• _Objective_:
Copy out each line of the items below word for word, leaving out the pictures.
•••••
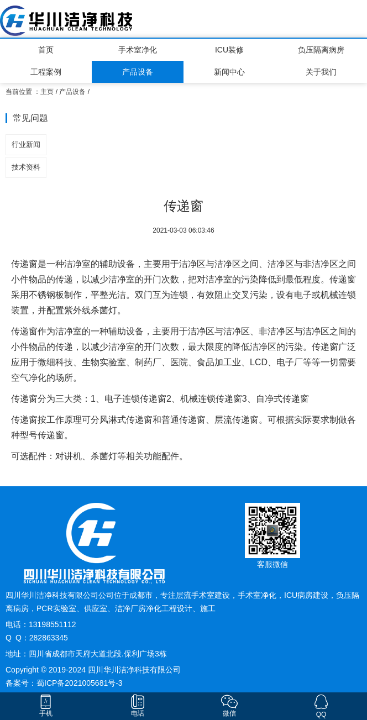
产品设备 (137, 71)
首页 (46, 49)
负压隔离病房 (321, 49)
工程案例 (45, 71)
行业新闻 (26, 144)
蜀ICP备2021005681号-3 (79, 683)
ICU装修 (229, 49)
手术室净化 (137, 49)
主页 (47, 92)
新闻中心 (229, 71)
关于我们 (321, 71)
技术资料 (26, 167)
•••••
• _Answer to this task_:
产品设备 (137, 71)
首页 (46, 49)
负压隔离病房 (321, 49)
工程案例 (45, 71)
行业新闻 (26, 144)
蜀ICP备2021005681号-3 (79, 683)
ICU装修 (229, 49)
手术室净化 (137, 49)
主页 (47, 92)
新闻中心 (229, 71)
关于我们 (321, 71)
技术资料 (26, 167)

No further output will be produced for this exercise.